(Collected data entries)
◇ ◇ ◇ ◇

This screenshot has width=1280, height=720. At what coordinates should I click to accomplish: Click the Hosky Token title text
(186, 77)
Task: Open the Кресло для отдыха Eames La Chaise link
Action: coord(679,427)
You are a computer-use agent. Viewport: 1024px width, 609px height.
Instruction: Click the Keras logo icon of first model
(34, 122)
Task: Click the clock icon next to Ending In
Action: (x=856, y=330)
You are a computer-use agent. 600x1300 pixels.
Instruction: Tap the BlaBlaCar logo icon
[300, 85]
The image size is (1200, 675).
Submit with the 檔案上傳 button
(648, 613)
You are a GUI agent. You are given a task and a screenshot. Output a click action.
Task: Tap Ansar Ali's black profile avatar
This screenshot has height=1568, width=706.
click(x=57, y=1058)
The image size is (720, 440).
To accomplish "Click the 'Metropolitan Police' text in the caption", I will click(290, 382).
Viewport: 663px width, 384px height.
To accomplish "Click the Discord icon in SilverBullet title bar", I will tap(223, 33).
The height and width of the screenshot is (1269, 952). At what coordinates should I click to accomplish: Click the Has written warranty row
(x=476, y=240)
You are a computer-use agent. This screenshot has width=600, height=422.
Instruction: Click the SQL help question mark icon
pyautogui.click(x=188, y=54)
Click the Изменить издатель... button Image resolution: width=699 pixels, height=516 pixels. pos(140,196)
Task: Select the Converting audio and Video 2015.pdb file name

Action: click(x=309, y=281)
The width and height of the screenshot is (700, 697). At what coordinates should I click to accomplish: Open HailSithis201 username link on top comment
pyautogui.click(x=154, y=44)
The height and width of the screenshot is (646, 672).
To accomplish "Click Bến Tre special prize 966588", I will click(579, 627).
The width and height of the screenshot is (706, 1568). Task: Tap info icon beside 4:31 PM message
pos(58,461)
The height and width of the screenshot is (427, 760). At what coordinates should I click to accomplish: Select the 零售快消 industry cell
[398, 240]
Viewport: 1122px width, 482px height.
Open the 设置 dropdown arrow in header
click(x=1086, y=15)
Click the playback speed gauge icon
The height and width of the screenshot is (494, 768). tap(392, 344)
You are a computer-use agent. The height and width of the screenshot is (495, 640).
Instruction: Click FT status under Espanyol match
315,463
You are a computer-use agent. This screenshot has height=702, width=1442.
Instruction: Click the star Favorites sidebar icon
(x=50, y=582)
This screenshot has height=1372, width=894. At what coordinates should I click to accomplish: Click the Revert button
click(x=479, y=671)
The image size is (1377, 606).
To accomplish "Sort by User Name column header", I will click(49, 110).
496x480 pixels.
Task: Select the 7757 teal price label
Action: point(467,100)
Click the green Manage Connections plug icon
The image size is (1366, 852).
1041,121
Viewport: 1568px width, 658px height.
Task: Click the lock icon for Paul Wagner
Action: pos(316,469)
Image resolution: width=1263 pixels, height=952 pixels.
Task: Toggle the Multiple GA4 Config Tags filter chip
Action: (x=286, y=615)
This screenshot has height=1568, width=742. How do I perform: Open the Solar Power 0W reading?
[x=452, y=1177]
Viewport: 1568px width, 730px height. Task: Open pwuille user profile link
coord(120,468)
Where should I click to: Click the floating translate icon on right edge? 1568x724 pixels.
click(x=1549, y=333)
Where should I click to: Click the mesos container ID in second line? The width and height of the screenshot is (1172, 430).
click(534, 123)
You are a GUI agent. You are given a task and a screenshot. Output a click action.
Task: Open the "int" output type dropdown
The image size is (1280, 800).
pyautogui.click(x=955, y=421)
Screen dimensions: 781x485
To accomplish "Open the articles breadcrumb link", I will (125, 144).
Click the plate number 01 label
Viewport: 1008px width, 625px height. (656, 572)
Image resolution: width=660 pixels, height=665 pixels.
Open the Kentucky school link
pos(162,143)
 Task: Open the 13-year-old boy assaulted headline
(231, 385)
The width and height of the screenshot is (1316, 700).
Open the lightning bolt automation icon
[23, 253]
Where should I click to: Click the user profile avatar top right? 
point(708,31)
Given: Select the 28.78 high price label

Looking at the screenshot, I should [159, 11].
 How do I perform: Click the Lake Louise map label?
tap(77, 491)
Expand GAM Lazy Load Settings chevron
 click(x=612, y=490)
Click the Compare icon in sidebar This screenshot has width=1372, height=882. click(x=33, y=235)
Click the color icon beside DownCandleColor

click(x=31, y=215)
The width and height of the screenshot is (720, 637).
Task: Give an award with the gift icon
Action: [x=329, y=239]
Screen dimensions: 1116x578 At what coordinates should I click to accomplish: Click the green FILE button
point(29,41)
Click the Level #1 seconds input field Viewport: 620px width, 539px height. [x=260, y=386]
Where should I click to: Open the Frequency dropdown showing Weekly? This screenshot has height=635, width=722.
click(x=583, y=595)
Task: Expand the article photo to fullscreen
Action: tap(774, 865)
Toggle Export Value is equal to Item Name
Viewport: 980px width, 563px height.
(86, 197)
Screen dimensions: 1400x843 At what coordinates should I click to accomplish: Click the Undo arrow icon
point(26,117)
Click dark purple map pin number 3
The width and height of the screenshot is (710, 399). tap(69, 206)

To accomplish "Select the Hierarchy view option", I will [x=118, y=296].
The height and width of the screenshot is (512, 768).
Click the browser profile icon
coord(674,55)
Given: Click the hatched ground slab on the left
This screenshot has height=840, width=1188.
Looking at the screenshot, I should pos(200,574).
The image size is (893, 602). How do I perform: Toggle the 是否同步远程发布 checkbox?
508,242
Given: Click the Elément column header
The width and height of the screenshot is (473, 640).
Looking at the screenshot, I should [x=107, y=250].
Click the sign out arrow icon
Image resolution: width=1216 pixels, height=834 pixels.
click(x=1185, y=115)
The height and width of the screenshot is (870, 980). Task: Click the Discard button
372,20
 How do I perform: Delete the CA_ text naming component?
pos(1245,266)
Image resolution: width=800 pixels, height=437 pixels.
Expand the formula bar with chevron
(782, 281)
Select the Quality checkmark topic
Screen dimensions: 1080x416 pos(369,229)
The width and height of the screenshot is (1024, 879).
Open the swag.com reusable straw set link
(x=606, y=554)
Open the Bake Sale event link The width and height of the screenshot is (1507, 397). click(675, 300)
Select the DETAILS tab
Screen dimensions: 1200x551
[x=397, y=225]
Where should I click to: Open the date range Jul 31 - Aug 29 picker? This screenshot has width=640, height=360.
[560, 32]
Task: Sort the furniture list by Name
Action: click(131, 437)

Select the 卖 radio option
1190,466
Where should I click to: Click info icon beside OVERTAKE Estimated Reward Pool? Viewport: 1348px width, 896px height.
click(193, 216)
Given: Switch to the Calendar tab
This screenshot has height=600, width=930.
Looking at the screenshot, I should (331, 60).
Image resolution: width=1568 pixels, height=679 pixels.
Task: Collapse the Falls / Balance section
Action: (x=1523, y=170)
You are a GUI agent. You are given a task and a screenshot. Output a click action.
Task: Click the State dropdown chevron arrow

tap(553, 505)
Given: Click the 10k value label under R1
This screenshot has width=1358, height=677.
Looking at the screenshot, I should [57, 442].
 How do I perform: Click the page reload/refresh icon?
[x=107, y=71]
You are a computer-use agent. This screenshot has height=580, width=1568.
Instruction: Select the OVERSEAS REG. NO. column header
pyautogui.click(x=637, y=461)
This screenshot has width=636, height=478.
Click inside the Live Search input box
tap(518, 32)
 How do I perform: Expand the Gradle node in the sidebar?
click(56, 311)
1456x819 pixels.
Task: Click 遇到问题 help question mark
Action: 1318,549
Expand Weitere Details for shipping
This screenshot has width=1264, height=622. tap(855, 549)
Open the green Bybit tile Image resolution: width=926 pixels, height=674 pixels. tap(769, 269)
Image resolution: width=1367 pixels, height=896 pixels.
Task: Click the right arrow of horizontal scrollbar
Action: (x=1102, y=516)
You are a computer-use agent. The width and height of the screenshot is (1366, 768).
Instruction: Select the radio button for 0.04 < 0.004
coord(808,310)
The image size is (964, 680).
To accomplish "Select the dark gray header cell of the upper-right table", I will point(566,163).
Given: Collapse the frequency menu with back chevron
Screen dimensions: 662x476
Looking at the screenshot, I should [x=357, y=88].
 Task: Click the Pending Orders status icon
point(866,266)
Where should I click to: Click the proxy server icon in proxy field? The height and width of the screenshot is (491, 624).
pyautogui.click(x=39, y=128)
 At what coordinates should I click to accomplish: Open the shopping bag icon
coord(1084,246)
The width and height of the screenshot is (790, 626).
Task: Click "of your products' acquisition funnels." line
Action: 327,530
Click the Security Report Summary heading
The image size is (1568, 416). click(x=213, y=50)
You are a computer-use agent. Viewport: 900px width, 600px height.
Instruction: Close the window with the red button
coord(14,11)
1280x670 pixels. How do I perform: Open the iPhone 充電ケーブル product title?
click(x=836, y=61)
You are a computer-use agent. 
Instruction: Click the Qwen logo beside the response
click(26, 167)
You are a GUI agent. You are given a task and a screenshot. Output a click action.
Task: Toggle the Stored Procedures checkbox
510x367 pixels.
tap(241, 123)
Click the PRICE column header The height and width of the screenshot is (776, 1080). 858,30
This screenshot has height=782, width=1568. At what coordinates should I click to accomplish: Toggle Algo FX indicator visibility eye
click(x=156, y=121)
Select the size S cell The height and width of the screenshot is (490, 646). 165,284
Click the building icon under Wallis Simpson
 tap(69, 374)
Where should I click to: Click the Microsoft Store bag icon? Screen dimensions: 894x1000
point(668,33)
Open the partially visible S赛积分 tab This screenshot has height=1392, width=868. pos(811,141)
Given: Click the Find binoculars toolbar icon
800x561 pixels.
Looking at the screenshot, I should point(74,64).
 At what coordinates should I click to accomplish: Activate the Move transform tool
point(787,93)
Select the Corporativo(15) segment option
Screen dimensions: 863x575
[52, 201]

◇ ◇ ◇ ◇

● Work instruction: Which lines of the records contain "computer"? Show each of them.

● Finished task:
You are a computer-use agent. Viewport: 1024px width, 609px height.
You are a computer-use agent. 600x1300 pixels.
You are a computer-use agent. This screenshot has width=600, height=422.
You are a computer-use agent. The height and width of the screenshot is (495, 640).
You are a computer-use agent. This screenshot has height=702, width=1442.
You are a computer-use agent. This screenshot has height=580, width=1568.
You are a computer-use agent. The width and height of the screenshot is (1366, 768).
You are a computer-use agent. Viewport: 900px width, 600px height.
You are a computer-use agent. 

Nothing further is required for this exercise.